6. The security gate of claim 1 further comprising:

(f) an identification means, and

(g) a command and control means in operative connection with said mechanical actuator system and configured to be operative in a fully manual or a partially automatic mode.

7. The identification means of claim 6 selected from a group consisting of footstep device including weight sensor, a footstep device including presence sensor, a magnetic card reader, an electronic chip reader, a biometric identification device, a camera, a computer, an infra red detector, LASER device, and a X-ray device.

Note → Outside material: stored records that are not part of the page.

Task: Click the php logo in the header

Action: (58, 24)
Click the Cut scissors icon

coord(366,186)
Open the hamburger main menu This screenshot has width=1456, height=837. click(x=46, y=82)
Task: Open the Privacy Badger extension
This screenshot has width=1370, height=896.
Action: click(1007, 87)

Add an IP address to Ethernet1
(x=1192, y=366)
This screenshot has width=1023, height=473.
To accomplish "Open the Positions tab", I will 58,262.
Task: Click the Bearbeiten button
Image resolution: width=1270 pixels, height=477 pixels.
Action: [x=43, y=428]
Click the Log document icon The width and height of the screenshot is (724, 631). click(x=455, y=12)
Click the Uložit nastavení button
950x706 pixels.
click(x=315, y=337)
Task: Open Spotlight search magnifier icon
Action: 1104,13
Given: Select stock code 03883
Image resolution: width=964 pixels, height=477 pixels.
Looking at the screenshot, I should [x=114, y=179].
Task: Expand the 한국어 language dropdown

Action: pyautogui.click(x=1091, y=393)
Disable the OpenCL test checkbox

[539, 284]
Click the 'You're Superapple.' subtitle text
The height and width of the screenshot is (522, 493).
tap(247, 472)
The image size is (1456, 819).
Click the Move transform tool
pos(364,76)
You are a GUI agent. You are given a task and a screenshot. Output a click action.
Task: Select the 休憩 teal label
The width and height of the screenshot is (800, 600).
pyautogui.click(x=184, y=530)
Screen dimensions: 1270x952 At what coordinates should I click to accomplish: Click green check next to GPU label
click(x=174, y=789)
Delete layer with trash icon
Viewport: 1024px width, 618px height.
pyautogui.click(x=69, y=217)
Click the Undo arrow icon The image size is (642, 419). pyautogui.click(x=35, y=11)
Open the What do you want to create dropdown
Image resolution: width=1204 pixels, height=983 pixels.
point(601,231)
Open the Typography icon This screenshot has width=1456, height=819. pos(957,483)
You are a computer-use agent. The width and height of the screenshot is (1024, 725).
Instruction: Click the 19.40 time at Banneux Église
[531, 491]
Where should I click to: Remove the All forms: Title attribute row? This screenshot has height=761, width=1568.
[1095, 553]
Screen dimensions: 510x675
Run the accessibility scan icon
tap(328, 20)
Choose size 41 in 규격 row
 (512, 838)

8. A security gate for controlling passage of baggage through an accessway to or from a controlled-access region, the security gate comprising:

(a) a first support structure deployed on a first side of the accessway;

(b) a second support structure deployed on a second side of the accessway opposite said first support structure;

(c) for each of said first and second support structures, a first set of vertically-spaced elongated barrier elements extending from said support structure in a first barrier formation and a second set of vertically-spaced elongated barrier elements extending from said support structure in a second barrier formation; and

(d) a mechanical actuator system deployed so as to synchronously move at least said first and second barrier formations of said first and second support structures such that:

(i) said first and second barrier formations assume a first state in which said first barrier formations are spaced apart to allow entrance of a person into the gate from an entrance side while said elongated barrier elements of said second barrier formations of said first and second support structures are at least partially interspaced so as to prevent passage of a person from the gate to an exit side, and

(ii) said first and second barrier formations assume a second state in which said second barrier formations are spaced apart to allow exit of a person from the gate to an exit side while said elongated barrier elements of said first barrier formations of said first and second support structures are at least partially interspaced so as to prevent entry of a person from the entrance side into the gate.

9. A security gate for controlling passage of animals through an accessway to or from a controlled-access region, the security gate comprising:

(a) a first support structure deployed on a first side of the accessway;

(b) a second support structure deployed on a second side of the accessway opposite said first support structure;

(c) for each of said first and second support structures, a first set of vertically-spaced elongated barrier elements extending from said support structure in a first barrier formation and a second set of vertically-spaced elongated barrier elements extending from said support structure in a second barrier formation; and

(d) a mechanical actuator system deployed so as to synchronously move at least said first and second barrier formations of said first and second support structures such that:

(i) said first and second barrier formations assume a first state in which said first barrier formations are spaced apart to allow entrance of a person into the gate from an entrance side while said elongated barrier elements of said second barrier formations of said first and second support structures are at least partially interspaced so as to prevent passage of a person from the gate to an exit side, and

(ii) said first and second barrier formations assume a second state in which said second barrier formations are spaced apart to allow exit of a person from the gate to an exit side while said elongated barrier elements of said first barrier formations of said first and second support structures are at least partially interspaced so as to prevent entry of a person from the entrance side into the gate.